I contributi resi da Owasp in merito a questi aspetti sono stati numerosi e significativi e includono due affermati tool, WebGoat e WebScarab. Come succede per tutto quanto prodotto da Owasp, WebGoat e WebScarab sono tool open source e vengono resi disponibili gratuitamente alla comunità degli sviluppatori. I due tool sono estremamente utili per creare una solida conoscenza di base.
WebGoat è una semplice applicazione Web basata sul server J2ee Tomcat di Apache. E’ un tool di apprendimento organizzato che permette di eseguire vari esercizi in numerose categorie, come cross-site scripting (Xss), Sql injection, e altre aree della Top 10 di Owasp.
In tutta onestà posso affermare che WebGoat sia uno dei più potenti tool che abbia mai incontrato nella mia ventennale esperienza in questo campo. Senza alcuna eccezione, qualsiasi persona che si interessa di tecnologia software e di tecnologia Web – dall’architetto, al programmatore, al collaudatore – avrebbe l’obbligo di riuscire a superare con successo tutti gli esercizi previsti da WebGoat. E’ un’affermazione un po’ ardita, ma la sottoscrivo pienamente. WebGoat è davvero così come l’ho descritto.
A complemento di WebGoat, esiste WebScarab, un tool general purpose per il testing di software orientato al Web. Funziona interponendosi tra il Web browser del collaudatore e l’applicazione da collaudare e permette di intercettare tutte le richieste e risposte Http che intercorrono tra client e server. I messaggi intercettati possono essere esaminati o essere oggetti di editing a seconda delle necessità del collaudatore. Queste capacità di base, simili a un debugger di un’applicazione desktop, permettono al programmatore e al collaudatore di operare con un ricco set di funzionalità. Esercitandosi con WebGoat e utilizzando WebScarab per eseguire potenziali attacchi si è così in grado di imparare tutte le più importanti lezioni sulla sicurezza delle applicazioni Web.

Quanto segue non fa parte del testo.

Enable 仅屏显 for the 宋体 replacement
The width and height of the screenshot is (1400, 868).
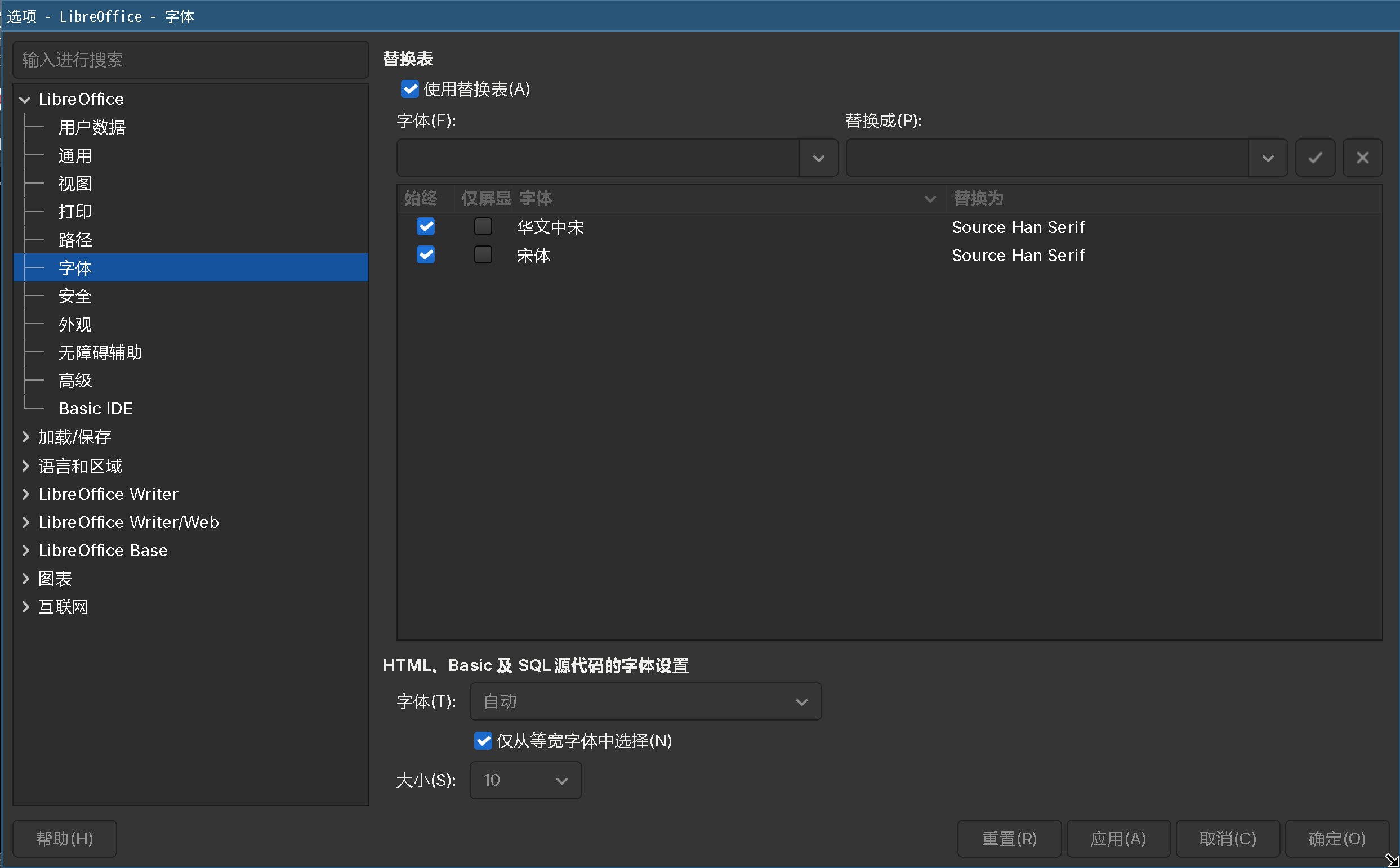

Tool di analisi del codice

Nel corso degli ultimi anni sono emersi prodotti commerciali nell’ambito dei tool per la sicurezza del software. I più significativi sono senza dubbio i tool di analisi del codice sorgente statico, strumenti che sono frutto dell’evoluzione di un paio di progetti di ricerca compiuti a fine anni Novanta e che ora costituiscono un’offerta matura di prodotti commerciali. Le più importanti aziende per questi tipi di prodotto sono Coverity, Fortify e Ounce Labs. I tool di analisi del codice statico esaminano il codice sorgente per rilevare i più comuni difetti di sicurezza. La maggior parte dei tool può essere estesa per verificare la conformità alle policy di sicurezza aziendali. Se usati nel modo appropriato, e integrati nel processo di sviluppo del codice, questi strumenti possono apportare un grande beneficio ai team di sviluppo e possono aiutare a prevenire alcuni dei più comuni errori.

Il futuro

Queste tre cose — processi consolidati, conoscenza di base e tool di sicurezza – possono essere di grande vantaggio per gli sviluppatori che devono garantire la produzione di software a prova di sicurezza. Quest’ultima, a ogni modo, è un bersaglio in continuo movimento ed è quindi importante mantenersi costantemente aggiornati sulle nuove tipologie di attacco, sulle vulnerabilità e sulle tecnologie correlate.